• _SOURCE DOCUMENT_
------------
Technology Exercise 5: From Data at Hand to the World at Large

Constitutional Amendment (Question 1)

Generating 200 samples of size 1004

Don't bother to label your columns, we'll refer to them as C1, C2, C3, etc. You can specify a range of columns as C1-C10 (to refer to the ten columns C1, C2, C3, ..., C10).

This problem satisfies the conditions of a binomial experiment. There are a fixed number of independent trials each having exactly two possible outcomes. The number of trials is 1004, one person's answer doesn't affect another's, and there are two possible answers (opposed or not opposed). Note that not opposed isn't the same as in favor of, it might include those who are undecided or don't care, but we need two categories, success or failure, so success is someone who is opposed and failure is everyone else.

Since this is a binomial problem, each of the 1004 persons is a Bernoulli trial with probability of 0.64 of success.

  1. Choose Calc / Random Data / Bernoulli
    1. Generate 1004 rows of data
    2. Store them in C1-C200 (columns 1-200). This allows you to do all 200 trials at once. Pretty nifty, huh?
    3. The probability of success is 0.64.
    4. Click OK
  2. Choose Stats / Basic Statistics / Store Descriptive Statistics
    1. The variables are C1-C200
    2. Click on Statistics and check Sum. Uncheck everything else.
    3. Click OK. What this command did was to add up the number of 1's in each column and create 200 new columns called sum1, sum2, ..., sum200 that each contain the number of successes for each of the 200 samples.
  3. Unfortunately, those 200 samples need to be in one column so we can work with them instead of in 200 columns. This step will fix that. Choose Manip / Stack / Stack Columns.
    1. Stack the columns sum1-sum200 (or you could use C201-C400)
    2. Store the stacked data into a new worksheet. You can leave the name of the worksheet blank or give it a name like "amendment" to make it easier to find.
    3. Make sure the Use variable names in subscript column box is not checked.
    4. Click OK.
  4. The new worksheet contains two columns. One called Subscripts that contains the numbers 1 through 200 and C2, it isn't labeled, and contains the number of successes for each of the 200 trials. Label C2 as "x". In a binomial experiment, x represents the number of successes.
  5. Label a blank column as "p-hat". When dealing with proportions, p hat (a p with a carat symbol over it) is the sample proportion.
  6. Choose Calc / Calculator
    1. Store the results into p-hat
    2. The expression is "x / 1004". The 1004 is our sample size.
    3. Click OK
  7. Close the original worksheet that had the 200 samples of sample size 1004 in it. This worksheet will cause the files to be so big that they use up the allocated space on the network and people can't save their files.

Graphical Summary

  1. Choose Stat / Basic Statistics / Display Descriptive Statistics
  2. The variable is p-hat
  3. Click on Graphs
    1. Check the Graphical Summary box
    2. Click OK
  4. Click OK

When you copy this into Word, be sure to drag the box a little bit bigger so that you can read all the numbers.
------------
• _STORED ROWS_
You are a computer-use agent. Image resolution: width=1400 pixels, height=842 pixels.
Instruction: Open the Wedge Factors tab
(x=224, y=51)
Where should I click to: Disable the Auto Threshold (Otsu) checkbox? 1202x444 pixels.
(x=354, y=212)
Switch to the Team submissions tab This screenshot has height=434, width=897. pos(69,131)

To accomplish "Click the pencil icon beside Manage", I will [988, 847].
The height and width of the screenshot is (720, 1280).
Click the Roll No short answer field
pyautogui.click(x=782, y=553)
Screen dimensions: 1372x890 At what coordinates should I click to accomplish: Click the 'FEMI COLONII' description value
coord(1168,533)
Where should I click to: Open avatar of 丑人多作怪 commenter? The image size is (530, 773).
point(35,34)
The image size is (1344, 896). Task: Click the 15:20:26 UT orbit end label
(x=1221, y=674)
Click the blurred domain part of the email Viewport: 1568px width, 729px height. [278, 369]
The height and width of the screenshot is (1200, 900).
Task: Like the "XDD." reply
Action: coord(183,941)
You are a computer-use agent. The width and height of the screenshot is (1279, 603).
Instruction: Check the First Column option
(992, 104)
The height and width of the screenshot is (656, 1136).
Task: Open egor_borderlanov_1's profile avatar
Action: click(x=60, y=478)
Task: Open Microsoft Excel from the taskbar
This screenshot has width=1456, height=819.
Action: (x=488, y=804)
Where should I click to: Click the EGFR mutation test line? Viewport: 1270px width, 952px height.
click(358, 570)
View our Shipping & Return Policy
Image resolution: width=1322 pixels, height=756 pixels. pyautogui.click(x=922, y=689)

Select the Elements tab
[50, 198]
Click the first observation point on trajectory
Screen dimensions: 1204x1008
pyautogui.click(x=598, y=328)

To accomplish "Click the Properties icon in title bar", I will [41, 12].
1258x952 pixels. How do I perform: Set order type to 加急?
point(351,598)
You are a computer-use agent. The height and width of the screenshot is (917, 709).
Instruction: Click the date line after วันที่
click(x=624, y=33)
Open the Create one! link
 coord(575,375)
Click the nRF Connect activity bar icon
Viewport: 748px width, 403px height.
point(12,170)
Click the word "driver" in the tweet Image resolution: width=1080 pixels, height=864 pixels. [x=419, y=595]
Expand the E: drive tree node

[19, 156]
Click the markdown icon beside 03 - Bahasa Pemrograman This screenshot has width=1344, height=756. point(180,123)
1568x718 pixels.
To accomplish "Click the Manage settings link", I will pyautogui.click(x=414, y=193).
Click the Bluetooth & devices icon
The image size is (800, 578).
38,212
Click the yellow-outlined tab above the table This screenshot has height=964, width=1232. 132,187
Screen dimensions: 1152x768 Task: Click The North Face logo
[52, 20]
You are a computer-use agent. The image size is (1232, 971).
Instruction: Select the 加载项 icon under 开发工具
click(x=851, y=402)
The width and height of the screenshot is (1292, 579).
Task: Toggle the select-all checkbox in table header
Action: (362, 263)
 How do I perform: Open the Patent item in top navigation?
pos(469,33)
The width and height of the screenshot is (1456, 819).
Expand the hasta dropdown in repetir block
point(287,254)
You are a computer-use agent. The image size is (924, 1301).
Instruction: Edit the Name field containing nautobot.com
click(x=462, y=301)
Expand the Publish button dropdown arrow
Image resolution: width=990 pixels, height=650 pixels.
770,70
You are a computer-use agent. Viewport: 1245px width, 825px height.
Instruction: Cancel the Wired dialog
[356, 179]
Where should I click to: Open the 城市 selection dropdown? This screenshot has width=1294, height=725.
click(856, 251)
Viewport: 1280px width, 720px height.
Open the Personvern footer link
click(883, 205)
------------
• _OBJECTIVE_
Please transcribe the technology exercise from "3. Click OK." up to and including "4. Click OK.".

• _RESULT OF THIS EXERCISE_
3. Click OK. What this command did was to add up the number of 1's in each column and create 200 new columns called sum1, sum2, ..., sum200 that each contain the number of successes for each of the 200 samples.
  3. Unfortunately, those 200 samples need to be in one column so we can work with them instead of in 200 columns. This step will fix that. Choose Manip / Stack / Stack Columns.
    1. Stack the columns sum1-sum200 (or you could use C201-C400)
    2. Store the stacked data into a new worksheet. You can leave the name of the worksheet blank or give it a name like "amendment" to make it easier to find.
    3. Make sure the Use variable names in subscript column box is not checked.
    4. Click OK.